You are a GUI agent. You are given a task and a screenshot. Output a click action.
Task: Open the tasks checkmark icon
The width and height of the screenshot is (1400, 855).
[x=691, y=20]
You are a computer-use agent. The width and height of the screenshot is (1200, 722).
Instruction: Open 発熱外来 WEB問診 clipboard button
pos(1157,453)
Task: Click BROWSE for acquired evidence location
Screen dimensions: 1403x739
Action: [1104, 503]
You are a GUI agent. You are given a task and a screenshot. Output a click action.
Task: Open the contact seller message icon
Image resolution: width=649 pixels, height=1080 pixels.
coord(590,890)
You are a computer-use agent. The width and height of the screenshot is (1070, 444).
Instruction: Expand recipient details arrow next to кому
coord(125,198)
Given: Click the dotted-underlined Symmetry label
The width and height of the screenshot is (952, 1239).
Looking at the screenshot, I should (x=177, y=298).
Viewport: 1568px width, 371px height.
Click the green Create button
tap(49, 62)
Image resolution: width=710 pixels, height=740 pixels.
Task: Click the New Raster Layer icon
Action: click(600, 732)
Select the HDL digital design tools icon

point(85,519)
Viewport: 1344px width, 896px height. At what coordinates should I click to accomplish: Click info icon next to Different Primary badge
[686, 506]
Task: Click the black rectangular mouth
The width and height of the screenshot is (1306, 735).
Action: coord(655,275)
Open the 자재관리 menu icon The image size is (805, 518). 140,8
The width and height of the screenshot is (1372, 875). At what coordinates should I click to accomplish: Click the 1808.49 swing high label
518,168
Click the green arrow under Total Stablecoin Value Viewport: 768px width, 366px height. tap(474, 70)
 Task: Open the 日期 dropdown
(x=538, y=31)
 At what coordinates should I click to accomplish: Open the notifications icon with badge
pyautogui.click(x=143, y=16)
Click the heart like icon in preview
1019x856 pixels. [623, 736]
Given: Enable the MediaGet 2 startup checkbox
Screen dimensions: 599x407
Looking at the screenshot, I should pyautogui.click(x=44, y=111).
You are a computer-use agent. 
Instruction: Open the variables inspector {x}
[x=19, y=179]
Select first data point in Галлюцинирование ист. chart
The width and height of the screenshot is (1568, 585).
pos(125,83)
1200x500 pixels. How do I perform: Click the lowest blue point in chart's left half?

★ ★ ★ ★

(Task description) Among the lines above, repeat exactly those from the line with "Instruction: Open 発熱外来 WEB問診 clipboard button" to the line with "Given: Click the", counting both ends.

(Your response)
Instruction: Open 発熱外来 WEB問診 clipboard button
pos(1157,453)
Task: Click BROWSE for acquired evidence location
Screen dimensions: 1403x739
Action: [1104, 503]
You are a GUI agent. You are given a task and a screenshot. Output a click action.
Task: Open the contact seller message icon
Image resolution: width=649 pixels, height=1080 pixels.
coord(590,890)
You are a computer-use agent. The width and height of the screenshot is (1070, 444).
Instruction: Expand recipient details arrow next to кому
coord(125,198)
Given: Click the dotted-underlined Symmetry label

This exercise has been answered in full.